My 20s have been confusing. Many jobs, many bad dates, stints living at home and stints living with friends, forays into freelance and startup positions with 100-hour work weeks. I’ve dabbled in many versions of myself, and in the quest to discover who I want to be, it seems I may have lost sight of who I want to present. That’s all fashion is, anyway: It’s the version of you that you want others to see first. It’s a hard thing to nail down when you’re still entirely unsure.

I decided that since getting my life together and then finding the wardrobe to match wasn’t working, this time I would curate from the outside in. I’d cultivate a closet of Marie Kondo-esque simplicity — only keeping the wardrobe items that bring me joy. I would spend a little more time dressing for the day, every day, and doing what I could to feel like the best version of myself.

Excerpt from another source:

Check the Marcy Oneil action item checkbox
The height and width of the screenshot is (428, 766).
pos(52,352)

I scheduled a Saturday for it, emptying my closet and organizing it into those four foolproof piles: to donate, to sell, to keep, to give away. I needed to find the things from my previous lives that still fit with my current, and I needed to purge all of the items that made me feel too young, or too old. Too un-me.

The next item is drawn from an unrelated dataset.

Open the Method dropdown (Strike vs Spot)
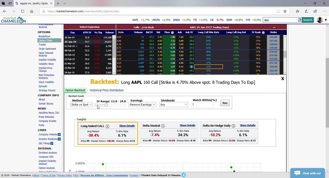This screenshot has height=178, width=329. pos(81,105)
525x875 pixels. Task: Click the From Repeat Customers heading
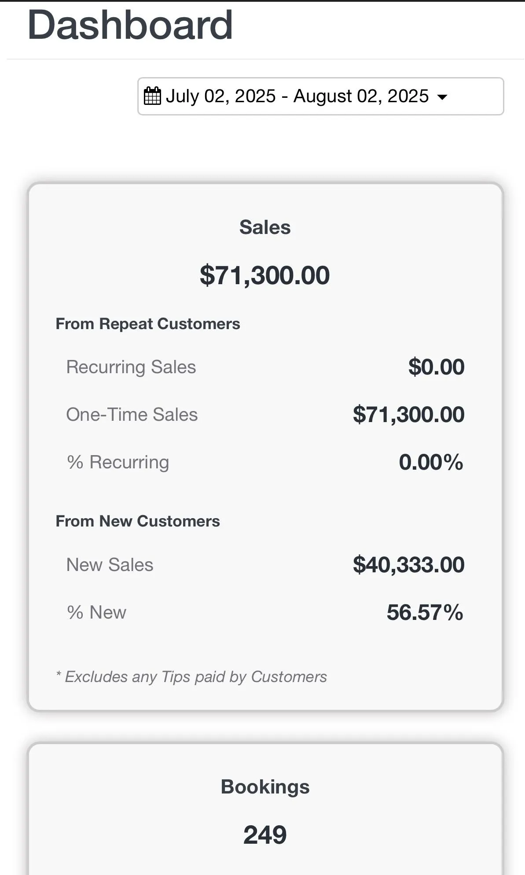(148, 324)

Here’s what I learned and here’s the wisdom I can pass on:

  • It’s shockingly easy to get rid of an ex’s old sweats. Though you may still wear them, they likely do nothing but make you feel scorn and spite and sadness. Donate them.
  • I bought an excessive amount of vintage slips in high school, and since then they’ve occupied the bottom drawer of every dresser. We all have our version of high school slips, the item that was for whatever reason cool among your teenage crowd. Keep the ones that don’t have cigarette burns and party stains. Keep the ones that somehow still look good, and donate the rest.
  • In college, “going out clothes” were crucial, and being trendy was, too; enter H&M and Forever21. If you’re like me, you still have those trend-first items hanging in your closet: baby doll dresses, bubble dresses, cap-sleeved crop tops. Give them away.
  • There are dresses I bought that are still lovely but now serve no purpose. You know the ones, you have them too. They were dresses for me at 17, not me at 29. At 29 my hips are ready for a baby, and slinky items I bought as a teenager no longer fit. Odds are yours don’t either. Sell them.
  • There are a few things in my closet that I love completely. Sweaters that belonged to my dad, a pair of entirely impractical blue suede wedges that make me feel like Dolly Parton, a purse that I’ve used 10,000 times and still channels the motorcycle chic look that we all need every now and again, a top that my mother bought me years ago on a family trip to Paris (the first blouse that ever made me feel like a lady). You have those items, too — don’t ever get rid of them.

After the clean out, my room was filled with bags. I’d peek inside and see a glimpse of a former self — me at my birthday party and wearing a denim dress that no longer fit; studying in the library in a sweater that was half-eaten by moths way before I ever wore it; a T-shirt I once loved but accidentally turned pink in the wash; jeans that I wanted to work but never actually wore. It felt dangerous to shed those pieces of myself, those good and bad bits that had made up my armor through job interviews and breakups and travels with people who I didn’t even know anymore. But it was also liberating, a molting of sorts, and a necessary one at that.

It’s six months later now, and I can’t say in earnest that I know entirely who I am or what to wear. Those movie scenes of people getting new wardrobes and undergoing enviable makeovers aren’t a reality when you’re minding your bank account and figuring out how to live as a writer. What that means is that my post-purge closet is a hodgepodge of beloved and ancient items. Every now and again, when the sales are great or the money is right, a new staple makes its way in. In those moments, I try to choose something that reflects who I am now, and who I want to be — an oversized gray sweater that makes me feel like a writer of note, a flower-printed wrap skirt that works for both weddings and meetings, good bras always.

Though my vision of 30 — polished, pristine — may not be a reality, there is something to piecing together a new vision and making it work. There’s something to realizing that while the grown-up version of you might not be what you once expected, this new one is an even better fit.